The CRISPR/Cas9 (clustered regularly interspaced short palindromic repeats) method for genome editing is a powerful new technology with many applications in biomedical research, including the potential to treat human genetic diseases, such as muscular dystrophy. CRISPR/Cas9 allows researchers to edit parts of the genome by removing, adding, or changing sections of the DNA sequence.

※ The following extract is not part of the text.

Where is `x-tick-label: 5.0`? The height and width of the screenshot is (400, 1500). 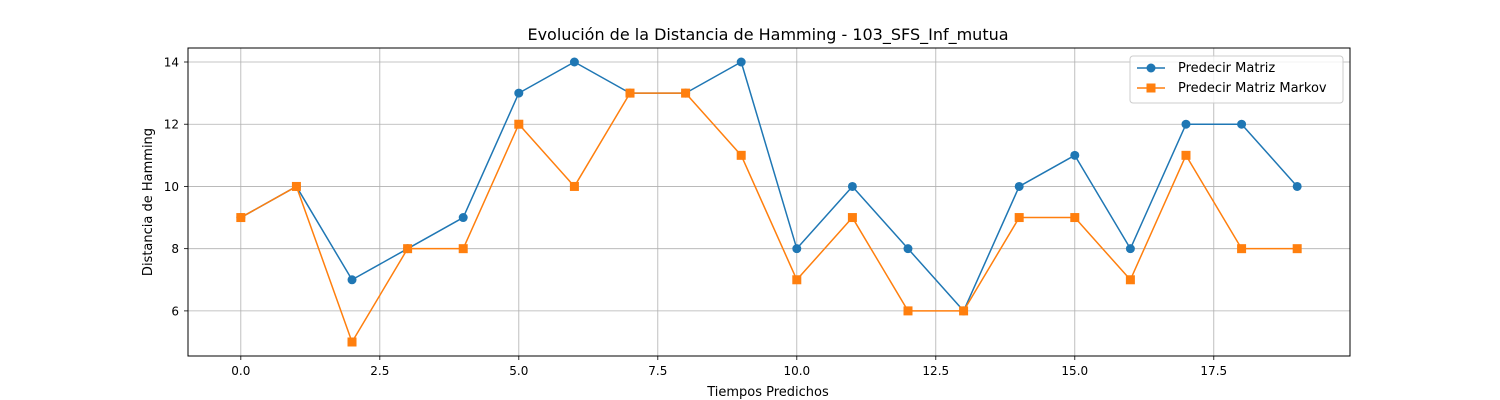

What is muscular dystrophy?
Muscular dystrophy refers to a group of genetic diseases characterized by muscle weakness and atrophy. There are many types of muscular dystrophy, and most are caused by mutations in genes that provide instructions for cells to make structural proteins that are important in muscle development and function. There is currently no cure for muscular dystrophy, but there are treatments available to manage symptoms. There also are new experimental treatments that are being explored to slow or halt the progression of muscular dystrophy.
What is CRISPR/Cas9?
How can CRISPR/Cas9 be used to treat muscular dystrophy?
The CRISPR/Cas9 system can be used to modify or correct genetic mutations in patient cells. Researchers are working to find the best way to treat different types of muscular dystrophy (and other genetic diseases) with CRISPR/Cas9.

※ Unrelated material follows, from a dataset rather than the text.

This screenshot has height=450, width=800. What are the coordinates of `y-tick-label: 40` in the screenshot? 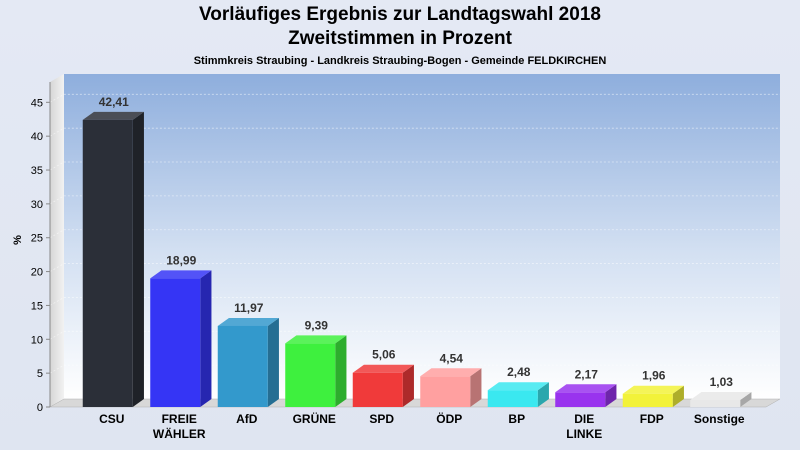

The first human clinical trials of CRISPR/Cas9 treatments are underway for diseases such as cancer or cystic fibrosis, in which patient cells are isolated, treated to correct the genetic mutation, and then injected back into the patient to fight the disease.
For muscular dystrophy, a viral delivery system could provide patient cells with the instructions to make the Cas9 protein, as well as the “guide” RNAs that target specific regions of DNA.
For example, mouse models of Duchenne muscular dystrophy (DMD) — which is caused by mutations in the gene that provides instructions for making dystrophin — have been treated with a CRISPR/Cas9 system that was able to restore the function of dystrophin protein in muscle cells.
Similar pre-clinical studies are being conducted to assess the potential of the CRISPR/Cas9 system in treating other types of muscular dystrophy.